Syllabus 2010 - 2011
14th September ‘Mearns Mills: Corn to Cotton’.
“The story of water powered mills in Mearns Parish
and how they drove the early development of the area.”
Although Mearns was a rural parish, it had a variety of mills serving both farms and industry.
Find out where the Mearns mills were located and what they did,
including lint mills, grain mills, waulk mills and threshing mills
Stuart Nisbet
5th October ‘Nae Smell, Nae taste’
“Celebrating 151 years of the Loch Katrine scheme.”

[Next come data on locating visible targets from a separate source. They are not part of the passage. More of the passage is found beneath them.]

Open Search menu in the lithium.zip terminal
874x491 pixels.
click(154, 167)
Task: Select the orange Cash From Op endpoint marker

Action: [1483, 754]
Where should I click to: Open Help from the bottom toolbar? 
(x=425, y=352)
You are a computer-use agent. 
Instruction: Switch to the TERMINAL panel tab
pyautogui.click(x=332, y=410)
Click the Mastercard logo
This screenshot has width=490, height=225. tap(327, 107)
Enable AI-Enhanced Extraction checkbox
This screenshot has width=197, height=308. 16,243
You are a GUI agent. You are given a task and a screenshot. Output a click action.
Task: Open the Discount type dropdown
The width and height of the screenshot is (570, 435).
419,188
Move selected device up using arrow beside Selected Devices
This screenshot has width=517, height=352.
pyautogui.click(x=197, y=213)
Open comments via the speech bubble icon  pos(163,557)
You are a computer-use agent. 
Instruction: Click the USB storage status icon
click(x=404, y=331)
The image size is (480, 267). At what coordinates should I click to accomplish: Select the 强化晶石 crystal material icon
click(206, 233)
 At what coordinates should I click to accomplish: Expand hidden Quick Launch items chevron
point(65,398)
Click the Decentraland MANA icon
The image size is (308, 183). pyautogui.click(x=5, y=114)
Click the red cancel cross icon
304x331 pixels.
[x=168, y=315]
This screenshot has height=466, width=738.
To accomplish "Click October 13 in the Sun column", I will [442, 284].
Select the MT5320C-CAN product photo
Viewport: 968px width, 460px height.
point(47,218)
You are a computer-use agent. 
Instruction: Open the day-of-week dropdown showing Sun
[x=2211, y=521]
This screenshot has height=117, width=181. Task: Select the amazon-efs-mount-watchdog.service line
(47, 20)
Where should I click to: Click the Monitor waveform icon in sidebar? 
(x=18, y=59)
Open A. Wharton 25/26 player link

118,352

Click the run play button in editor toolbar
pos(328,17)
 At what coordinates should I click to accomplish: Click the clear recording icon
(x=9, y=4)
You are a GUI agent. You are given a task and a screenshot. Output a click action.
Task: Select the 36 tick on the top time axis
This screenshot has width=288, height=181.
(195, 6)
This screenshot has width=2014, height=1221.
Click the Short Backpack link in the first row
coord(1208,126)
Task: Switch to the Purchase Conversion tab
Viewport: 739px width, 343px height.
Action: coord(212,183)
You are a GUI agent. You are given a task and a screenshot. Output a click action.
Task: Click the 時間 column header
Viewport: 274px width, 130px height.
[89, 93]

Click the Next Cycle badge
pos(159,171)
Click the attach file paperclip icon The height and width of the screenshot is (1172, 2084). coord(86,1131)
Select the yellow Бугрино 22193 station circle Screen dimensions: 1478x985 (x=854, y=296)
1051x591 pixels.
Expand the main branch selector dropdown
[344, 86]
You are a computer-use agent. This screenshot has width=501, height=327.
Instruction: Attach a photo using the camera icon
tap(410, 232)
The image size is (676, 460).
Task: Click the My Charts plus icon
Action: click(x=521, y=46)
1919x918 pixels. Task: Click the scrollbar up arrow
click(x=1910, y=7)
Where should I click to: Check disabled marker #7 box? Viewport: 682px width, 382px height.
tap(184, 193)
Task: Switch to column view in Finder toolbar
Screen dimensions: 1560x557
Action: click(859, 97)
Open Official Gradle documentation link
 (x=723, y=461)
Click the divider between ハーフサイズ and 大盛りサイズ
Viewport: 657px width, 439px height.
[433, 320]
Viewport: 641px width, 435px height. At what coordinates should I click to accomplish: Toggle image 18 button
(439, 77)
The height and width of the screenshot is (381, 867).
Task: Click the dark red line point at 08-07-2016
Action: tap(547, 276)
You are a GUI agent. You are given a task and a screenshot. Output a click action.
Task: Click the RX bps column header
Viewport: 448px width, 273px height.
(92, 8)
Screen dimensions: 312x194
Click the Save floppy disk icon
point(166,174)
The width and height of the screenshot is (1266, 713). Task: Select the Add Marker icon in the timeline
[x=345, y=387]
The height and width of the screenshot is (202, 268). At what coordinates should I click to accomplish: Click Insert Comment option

Find out why and how it came about and the link to the Gorbals Gravitational Company
which was responsible for the construction of the reservoirs which form the centre
piece of today's Dams to Darnley Country Park
William B Black
2nd November ‘The Riverside Museum’
“The development of Glasgow 's new Transport Museum.”
The Riverside Museum: Glasgow's new Museum of Transport which will Open next Spring
The museum will be a wonderful showcase for the Scotland's engineering achievements
and for the Scottish transport industry
A Member of the Project Team
7th December ‘Pantomime in Scotland’
“Your other National Theatre.”
An illustrated talk on the history and development of Scottish pantomime,
from the nineteenth-century Harlequinade to the present day.
Paul Maloney
2011
11th January ‘The Paddle Steamer Waverley’
“In the Wake of a Legend.”
A light hearted history of the Paddle Steamer Waverley, covering her early years,
but focussing on the ship's Millenium Refurbishment to the present day.
Gavin Stewart
1st February ‘The First Homecoming’
“The Great Burns Festival of 1844”
The great Burns Festival of 1844 attended by 3000 people in Ayr and Alloway
celebrated the return to Scotland of the poet's sons. Professor John Wilson
(alias 'Christopher North'), the influential literary critic who played a major part in the festival,
studied at the Manse of Mearns under the supervision of the Rev .Dr George McLatchie,
minister of the Parish Kirk at Mearnskirk
Tom Barclay
1st March ‘The Clydebank Blitz’
“The 70th Anniversary”
March 2011 marks the 70th Anniversary of the blitz. Learn of the preparations for war,
of the events of 13th and 14th March and the aftermath.
The talk will be fully illustrated with digital images, many of them from Clydebank Library's
extensive archive.
David Carson
5th April * ‘The Man who saved Scotland’
“The story of Duncan Forbes of Culloden.”
Learn how this almost forgotten, convivial, learned man of action became
Lord President of the Court of Session, ensured that Scotland would survive
as a distinctive nation and earned a price on his head from the army of
Charles Edward Stewart.
Iain McGillivray
* This meeting will be preceded by the AGM.